* _Exercise details_:
Would you set down the complete data below, exactly as shown?

**********

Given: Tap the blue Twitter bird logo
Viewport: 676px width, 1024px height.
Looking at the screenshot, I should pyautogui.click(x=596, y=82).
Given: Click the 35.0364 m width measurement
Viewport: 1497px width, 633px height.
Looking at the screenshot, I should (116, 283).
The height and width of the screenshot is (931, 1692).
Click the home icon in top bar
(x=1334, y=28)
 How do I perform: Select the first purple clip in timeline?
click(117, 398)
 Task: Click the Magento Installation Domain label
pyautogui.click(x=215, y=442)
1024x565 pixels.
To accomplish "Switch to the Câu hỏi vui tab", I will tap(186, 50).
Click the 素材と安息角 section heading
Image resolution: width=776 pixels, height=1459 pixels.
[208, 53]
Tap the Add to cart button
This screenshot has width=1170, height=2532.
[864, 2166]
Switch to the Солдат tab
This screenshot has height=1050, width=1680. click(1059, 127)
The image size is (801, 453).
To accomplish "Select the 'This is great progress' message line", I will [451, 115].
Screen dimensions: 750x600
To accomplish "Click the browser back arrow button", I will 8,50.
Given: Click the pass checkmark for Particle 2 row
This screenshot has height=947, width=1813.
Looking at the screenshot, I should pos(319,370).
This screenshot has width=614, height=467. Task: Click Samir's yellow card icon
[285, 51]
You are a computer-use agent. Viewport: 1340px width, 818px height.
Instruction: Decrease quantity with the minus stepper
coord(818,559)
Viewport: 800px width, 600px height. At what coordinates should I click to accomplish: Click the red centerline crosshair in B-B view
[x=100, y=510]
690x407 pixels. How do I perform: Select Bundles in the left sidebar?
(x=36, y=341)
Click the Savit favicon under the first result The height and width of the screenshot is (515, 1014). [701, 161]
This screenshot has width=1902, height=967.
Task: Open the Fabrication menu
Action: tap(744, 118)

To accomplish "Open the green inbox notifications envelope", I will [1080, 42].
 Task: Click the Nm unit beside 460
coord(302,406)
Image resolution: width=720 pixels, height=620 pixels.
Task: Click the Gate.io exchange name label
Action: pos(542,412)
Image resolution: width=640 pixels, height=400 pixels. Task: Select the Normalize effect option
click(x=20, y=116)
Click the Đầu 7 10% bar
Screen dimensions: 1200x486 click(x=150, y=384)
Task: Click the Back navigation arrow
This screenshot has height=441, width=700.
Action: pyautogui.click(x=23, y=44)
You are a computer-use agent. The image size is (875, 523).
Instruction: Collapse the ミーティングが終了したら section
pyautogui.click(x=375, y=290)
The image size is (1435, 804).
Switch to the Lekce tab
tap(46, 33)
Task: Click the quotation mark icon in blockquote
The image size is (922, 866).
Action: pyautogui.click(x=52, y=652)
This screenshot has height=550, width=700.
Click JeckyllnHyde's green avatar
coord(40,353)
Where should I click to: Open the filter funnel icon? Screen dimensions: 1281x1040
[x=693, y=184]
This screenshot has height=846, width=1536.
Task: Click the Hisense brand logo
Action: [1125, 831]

**********

* _Exercise solution_:
Given: Tap the blue Twitter bird logo
Viewport: 676px width, 1024px height.
Looking at the screenshot, I should pyautogui.click(x=596, y=82).
Given: Click the 35.0364 m width measurement
Viewport: 1497px width, 633px height.
Looking at the screenshot, I should (116, 283).
The height and width of the screenshot is (931, 1692).
Click the home icon in top bar
(x=1334, y=28)
 How do I perform: Select the first purple clip in timeline?
click(117, 398)
 Task: Click the Magento Installation Domain label
pyautogui.click(x=215, y=442)
1024x565 pixels.
To accomplish "Switch to the Câu hỏi vui tab", I will tap(186, 50).
Click the 素材と安息角 section heading
Image resolution: width=776 pixels, height=1459 pixels.
[208, 53]
Tap the Add to cart button
This screenshot has width=1170, height=2532.
[864, 2166]
Switch to the Солдат tab
This screenshot has height=1050, width=1680. click(1059, 127)
The image size is (801, 453).
To accomplish "Select the 'This is great progress' message line", I will [451, 115].
Screen dimensions: 750x600
To accomplish "Click the browser back arrow button", I will 8,50.
Given: Click the pass checkmark for Particle 2 row
This screenshot has height=947, width=1813.
Looking at the screenshot, I should pos(319,370).
This screenshot has width=614, height=467. Task: Click Samir's yellow card icon
[285, 51]
You are a computer-use agent. Viewport: 1340px width, 818px height.
Instruction: Decrease quantity with the minus stepper
coord(818,559)
Viewport: 800px width, 600px height. At what coordinates should I click to accomplish: Click the red centerline crosshair in B-B view
[x=100, y=510]
690x407 pixels. How do I perform: Select Bundles in the left sidebar?
(x=36, y=341)
Click the Savit favicon under the first result The height and width of the screenshot is (515, 1014). [701, 161]
This screenshot has width=1902, height=967.
Task: Open the Fabrication menu
Action: tap(744, 118)

To accomplish "Open the green inbox notifications envelope", I will [1080, 42].
 Task: Click the Nm unit beside 460
coord(302,406)
Image resolution: width=720 pixels, height=620 pixels.
Task: Click the Gate.io exchange name label
Action: pos(542,412)
Image resolution: width=640 pixels, height=400 pixels. Task: Select the Normalize effect option
click(x=20, y=116)
Click the Đầu 7 10% bar
Screen dimensions: 1200x486 click(x=150, y=384)
Task: Click the Back navigation arrow
This screenshot has height=441, width=700.
Action: pyautogui.click(x=23, y=44)
You are a computer-use agent. The image size is (875, 523).
Instruction: Collapse the ミーティングが終了したら section
pyautogui.click(x=375, y=290)
The image size is (1435, 804).
Switch to the Lekce tab
tap(46, 33)
Task: Click the quotation mark icon in blockquote
The image size is (922, 866).
Action: pyautogui.click(x=52, y=652)
This screenshot has height=550, width=700.
Click JeckyllnHyde's green avatar
coord(40,353)
Where should I click to: Open the filter funnel icon? Screen dimensions: 1281x1040
[x=693, y=184]
This screenshot has height=846, width=1536.
Task: Click the Hisense brand logo
Action: [1125, 831]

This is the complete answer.